### Exercise prompt
From the entries below, copy every line where the string "value" appears.

※ ※ ※

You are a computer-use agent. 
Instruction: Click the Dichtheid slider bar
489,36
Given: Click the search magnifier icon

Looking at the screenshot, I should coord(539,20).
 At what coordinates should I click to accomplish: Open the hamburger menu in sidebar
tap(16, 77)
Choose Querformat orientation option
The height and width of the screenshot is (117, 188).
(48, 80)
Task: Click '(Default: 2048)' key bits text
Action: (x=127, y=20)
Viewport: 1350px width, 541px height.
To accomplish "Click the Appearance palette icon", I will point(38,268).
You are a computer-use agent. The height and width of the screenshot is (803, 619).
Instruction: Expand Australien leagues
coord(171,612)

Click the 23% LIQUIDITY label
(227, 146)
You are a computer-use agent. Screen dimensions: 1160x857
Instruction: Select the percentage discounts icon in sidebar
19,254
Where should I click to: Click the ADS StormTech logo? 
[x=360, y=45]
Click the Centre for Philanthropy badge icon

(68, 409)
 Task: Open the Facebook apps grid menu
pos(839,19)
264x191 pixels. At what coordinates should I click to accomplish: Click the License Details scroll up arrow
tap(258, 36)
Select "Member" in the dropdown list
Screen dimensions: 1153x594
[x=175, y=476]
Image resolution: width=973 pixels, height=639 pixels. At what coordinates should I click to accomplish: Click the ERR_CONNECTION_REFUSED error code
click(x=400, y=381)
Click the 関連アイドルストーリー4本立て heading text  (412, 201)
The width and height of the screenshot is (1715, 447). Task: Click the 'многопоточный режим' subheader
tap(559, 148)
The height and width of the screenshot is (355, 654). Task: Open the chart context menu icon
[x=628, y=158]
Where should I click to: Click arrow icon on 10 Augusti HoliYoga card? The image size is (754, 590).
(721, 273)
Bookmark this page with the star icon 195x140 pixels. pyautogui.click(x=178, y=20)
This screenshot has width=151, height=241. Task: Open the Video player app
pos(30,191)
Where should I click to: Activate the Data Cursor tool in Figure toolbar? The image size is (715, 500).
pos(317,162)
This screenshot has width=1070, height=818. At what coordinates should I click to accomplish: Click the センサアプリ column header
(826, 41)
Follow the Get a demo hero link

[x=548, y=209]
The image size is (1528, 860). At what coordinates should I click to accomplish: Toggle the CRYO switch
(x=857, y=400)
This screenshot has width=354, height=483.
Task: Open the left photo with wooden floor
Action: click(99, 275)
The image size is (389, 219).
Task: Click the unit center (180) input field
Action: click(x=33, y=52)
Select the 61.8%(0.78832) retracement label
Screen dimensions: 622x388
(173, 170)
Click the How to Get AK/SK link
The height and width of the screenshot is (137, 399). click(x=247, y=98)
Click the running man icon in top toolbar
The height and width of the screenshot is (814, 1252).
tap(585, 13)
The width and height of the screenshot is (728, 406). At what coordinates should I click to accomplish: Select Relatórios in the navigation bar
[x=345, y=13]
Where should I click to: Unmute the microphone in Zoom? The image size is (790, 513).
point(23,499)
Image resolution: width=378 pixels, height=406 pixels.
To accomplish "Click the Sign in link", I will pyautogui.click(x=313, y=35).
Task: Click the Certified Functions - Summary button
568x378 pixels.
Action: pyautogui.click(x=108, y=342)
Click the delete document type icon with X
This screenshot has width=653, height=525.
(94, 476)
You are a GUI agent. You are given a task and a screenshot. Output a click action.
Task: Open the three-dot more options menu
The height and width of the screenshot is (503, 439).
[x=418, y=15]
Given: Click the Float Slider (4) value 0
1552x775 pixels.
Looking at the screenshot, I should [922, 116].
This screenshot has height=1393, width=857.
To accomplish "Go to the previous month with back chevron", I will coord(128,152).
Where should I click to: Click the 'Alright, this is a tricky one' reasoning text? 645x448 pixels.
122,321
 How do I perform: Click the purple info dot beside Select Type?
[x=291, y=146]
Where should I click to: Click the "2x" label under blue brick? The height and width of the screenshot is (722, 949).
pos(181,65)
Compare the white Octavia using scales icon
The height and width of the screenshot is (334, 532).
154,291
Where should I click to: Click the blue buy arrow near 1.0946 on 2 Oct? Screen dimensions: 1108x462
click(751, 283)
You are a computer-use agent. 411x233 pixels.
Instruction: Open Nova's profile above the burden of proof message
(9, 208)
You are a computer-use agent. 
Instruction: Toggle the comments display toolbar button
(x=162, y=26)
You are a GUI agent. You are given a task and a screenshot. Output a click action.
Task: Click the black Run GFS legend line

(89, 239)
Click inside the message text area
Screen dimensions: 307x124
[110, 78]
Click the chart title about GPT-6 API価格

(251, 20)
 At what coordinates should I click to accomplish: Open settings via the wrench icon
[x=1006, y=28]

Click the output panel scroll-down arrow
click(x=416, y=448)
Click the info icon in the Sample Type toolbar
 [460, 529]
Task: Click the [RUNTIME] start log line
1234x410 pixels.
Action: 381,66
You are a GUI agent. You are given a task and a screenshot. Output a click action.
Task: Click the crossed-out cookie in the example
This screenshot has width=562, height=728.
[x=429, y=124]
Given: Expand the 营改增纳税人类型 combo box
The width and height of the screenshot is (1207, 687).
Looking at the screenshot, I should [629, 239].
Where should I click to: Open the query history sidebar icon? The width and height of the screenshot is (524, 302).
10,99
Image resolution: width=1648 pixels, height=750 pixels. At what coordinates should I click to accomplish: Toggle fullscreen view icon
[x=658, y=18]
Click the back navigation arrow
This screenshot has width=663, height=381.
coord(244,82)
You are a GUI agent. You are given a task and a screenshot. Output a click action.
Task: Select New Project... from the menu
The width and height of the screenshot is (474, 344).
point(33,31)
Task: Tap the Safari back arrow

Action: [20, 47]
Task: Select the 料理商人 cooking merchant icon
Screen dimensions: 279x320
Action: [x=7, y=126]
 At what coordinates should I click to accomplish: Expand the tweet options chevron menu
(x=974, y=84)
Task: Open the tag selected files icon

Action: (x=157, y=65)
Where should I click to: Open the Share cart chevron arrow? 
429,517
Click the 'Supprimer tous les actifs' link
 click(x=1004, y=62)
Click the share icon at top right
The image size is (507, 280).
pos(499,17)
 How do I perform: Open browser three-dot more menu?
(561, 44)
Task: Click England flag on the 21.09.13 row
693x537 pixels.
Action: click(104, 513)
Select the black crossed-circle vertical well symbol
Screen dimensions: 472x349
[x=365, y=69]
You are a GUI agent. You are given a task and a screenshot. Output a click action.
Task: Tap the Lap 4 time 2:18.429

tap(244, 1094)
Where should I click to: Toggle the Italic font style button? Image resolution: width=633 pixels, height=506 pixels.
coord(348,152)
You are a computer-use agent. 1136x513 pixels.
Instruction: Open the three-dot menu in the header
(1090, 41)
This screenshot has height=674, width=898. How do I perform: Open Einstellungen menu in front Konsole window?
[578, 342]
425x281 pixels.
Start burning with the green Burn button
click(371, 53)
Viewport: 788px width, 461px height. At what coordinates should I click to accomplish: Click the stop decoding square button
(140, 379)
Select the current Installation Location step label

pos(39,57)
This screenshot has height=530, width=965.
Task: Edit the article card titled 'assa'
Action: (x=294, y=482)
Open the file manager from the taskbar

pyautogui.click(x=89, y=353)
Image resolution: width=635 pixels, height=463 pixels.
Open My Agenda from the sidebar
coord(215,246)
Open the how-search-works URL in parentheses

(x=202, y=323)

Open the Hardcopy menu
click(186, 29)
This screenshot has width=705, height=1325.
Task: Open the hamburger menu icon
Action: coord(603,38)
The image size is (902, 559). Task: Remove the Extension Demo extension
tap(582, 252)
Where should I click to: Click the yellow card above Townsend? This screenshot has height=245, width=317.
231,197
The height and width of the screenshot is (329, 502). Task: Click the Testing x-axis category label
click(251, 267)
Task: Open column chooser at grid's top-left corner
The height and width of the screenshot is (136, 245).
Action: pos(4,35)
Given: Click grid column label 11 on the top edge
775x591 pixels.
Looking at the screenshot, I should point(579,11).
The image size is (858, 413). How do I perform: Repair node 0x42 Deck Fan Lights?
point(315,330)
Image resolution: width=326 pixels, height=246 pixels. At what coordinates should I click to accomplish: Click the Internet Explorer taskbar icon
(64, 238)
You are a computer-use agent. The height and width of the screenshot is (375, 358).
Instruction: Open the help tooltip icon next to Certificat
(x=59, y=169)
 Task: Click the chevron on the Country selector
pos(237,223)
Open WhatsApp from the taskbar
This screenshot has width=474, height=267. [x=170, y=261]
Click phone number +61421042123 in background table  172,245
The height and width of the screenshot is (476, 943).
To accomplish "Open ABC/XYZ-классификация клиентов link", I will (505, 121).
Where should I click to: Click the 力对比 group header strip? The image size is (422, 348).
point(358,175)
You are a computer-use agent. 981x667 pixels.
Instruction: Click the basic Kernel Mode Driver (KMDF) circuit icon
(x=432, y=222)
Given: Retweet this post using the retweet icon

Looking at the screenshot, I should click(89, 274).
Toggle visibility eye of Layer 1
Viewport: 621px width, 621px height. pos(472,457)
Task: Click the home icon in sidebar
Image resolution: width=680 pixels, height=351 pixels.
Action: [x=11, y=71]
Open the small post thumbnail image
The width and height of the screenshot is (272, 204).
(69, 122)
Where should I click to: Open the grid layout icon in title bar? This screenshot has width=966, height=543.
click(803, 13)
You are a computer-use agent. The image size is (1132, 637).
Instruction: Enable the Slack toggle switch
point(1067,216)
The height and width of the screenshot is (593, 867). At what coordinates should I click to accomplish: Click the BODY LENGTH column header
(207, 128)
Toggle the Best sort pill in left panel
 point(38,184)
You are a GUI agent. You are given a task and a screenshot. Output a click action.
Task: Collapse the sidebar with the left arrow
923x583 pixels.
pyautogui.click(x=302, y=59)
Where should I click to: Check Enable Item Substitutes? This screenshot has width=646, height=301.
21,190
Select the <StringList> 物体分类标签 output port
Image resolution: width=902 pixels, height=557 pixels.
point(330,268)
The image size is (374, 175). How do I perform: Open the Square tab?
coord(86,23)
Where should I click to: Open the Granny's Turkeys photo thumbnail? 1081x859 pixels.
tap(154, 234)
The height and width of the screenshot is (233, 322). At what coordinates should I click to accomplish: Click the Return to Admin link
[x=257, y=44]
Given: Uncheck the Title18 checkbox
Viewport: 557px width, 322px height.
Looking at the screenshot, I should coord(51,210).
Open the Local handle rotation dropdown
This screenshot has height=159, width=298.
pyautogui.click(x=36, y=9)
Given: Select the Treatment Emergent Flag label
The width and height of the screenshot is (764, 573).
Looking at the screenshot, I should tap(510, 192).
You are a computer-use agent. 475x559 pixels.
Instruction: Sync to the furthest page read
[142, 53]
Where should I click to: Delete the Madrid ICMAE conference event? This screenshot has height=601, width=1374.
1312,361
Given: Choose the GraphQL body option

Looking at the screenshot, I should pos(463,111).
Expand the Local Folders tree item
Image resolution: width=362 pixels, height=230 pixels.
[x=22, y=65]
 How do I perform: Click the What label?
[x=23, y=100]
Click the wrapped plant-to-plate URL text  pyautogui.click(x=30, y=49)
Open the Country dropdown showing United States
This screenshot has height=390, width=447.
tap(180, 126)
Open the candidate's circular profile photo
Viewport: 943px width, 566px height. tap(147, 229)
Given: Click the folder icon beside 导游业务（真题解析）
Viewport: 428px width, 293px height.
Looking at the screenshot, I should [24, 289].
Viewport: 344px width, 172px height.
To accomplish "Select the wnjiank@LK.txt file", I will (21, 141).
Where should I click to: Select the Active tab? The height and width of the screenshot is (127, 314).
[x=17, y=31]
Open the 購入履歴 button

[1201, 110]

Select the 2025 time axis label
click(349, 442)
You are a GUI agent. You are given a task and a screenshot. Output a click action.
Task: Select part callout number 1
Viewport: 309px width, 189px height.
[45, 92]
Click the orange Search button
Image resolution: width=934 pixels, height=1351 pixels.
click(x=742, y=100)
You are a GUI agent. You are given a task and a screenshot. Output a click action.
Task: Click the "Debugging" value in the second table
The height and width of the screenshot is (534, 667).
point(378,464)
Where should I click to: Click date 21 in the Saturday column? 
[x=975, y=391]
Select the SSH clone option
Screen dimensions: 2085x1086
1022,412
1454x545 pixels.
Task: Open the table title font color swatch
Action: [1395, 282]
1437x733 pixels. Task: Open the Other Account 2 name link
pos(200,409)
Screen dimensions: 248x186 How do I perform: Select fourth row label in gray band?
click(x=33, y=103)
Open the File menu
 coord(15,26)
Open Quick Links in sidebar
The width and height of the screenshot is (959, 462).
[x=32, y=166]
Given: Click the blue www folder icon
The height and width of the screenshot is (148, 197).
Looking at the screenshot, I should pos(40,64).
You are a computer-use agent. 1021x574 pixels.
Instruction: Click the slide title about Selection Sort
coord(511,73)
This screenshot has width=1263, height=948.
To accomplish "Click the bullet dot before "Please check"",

※ ※ ※

### Task solution
Given: Click the Float Slider (4) value 0
Task: Click the "Debugging" value in the second table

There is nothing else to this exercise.